Signed-off-by: Tvrtko Ursulin <tvrtko.ursulin at igalia.com>
---
 drivers/gpu/drm/xe/regs/xe_engine_regs.h |   1 +
 drivers/gpu/drm/xe/regs/xe_lrc_layout.h  |   7 ++
 drivers/gpu/drm/xe/xe_lrc.c              | 115 +++++++++++++++++++++++
 drivers/gpu/drm/xe/xe_lrc_types.h        |   3 +-
 4 files changed, 125 insertions(+), 1 deletion(-)

diff --git a/drivers/gpu/drm/xe/regs/xe_engine_regs.h b/drivers/gpu/drm/xe/regs/xe_engine_regs.h
index 7ade41e2b7b3..d1d2592e010d 100644
--- a/drivers/gpu/drm/xe/regs/xe_engine_regs.h
+++ b/drivers/gpu/drm/xe/regs/xe_engine_regs.h
@@ -75,6 +75,7 @@
 #define RING_ACTHD(base)			XE_REG((base) + 0x74)
 #define RING_DMA_FADD(base)			XE_REG((base) + 0x78)
 #define RING_HWS_PGA(base)			XE_REG((base) + 0x80)
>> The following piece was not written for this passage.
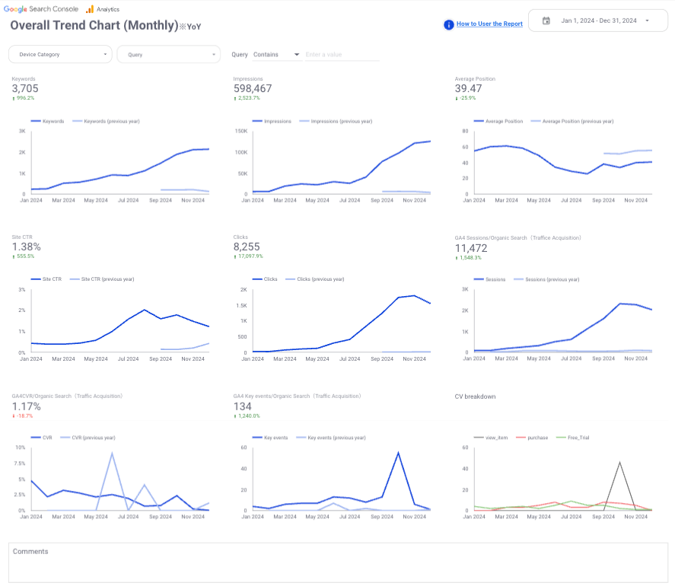The height and width of the screenshot is (586, 675).
Task: Click the Google Search Console logo
Action: (x=41, y=9)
+#define RING_CMD_BUF_CCTL(base)			XE_REG((base) + 0x84)
 #define RING_HWSTAM(base)			XE_REG((base) + 0x98)
 #define RING_MI_MODE(base)			XE_REG((base) + 0x9c)
 #define RING_NOPID(base)			XE_REG((base) + 0x94)
diff --git a/drivers/gpu/drm/xe/regs/xe_lrc_layout.h b/drivers/gpu/drm/xe/regs/xe_lrc_layout.h
index 994af591a2e8..82723f9783b1 100644
--- a/drivers/gpu/drm/xe/regs/xe_lrc_layout.h
+++ b/drivers/gpu/drm/xe/regs/xe_lrc_layout.h
@@ -12,6 +12,8 @@
 #define CTX_RING_START			(0x08 + 1)
 #define CTX_RING_CTL			(0x0a + 1)
 #define CTX_BB_PER_CTX_PTR		(0x12 + 1)
+#define CTX_CS_INDIRECT_CTX		(0x14 + 1)
+#define CTX_CS_INDIRECT_CTX_OFFSET	(0x16 + 1)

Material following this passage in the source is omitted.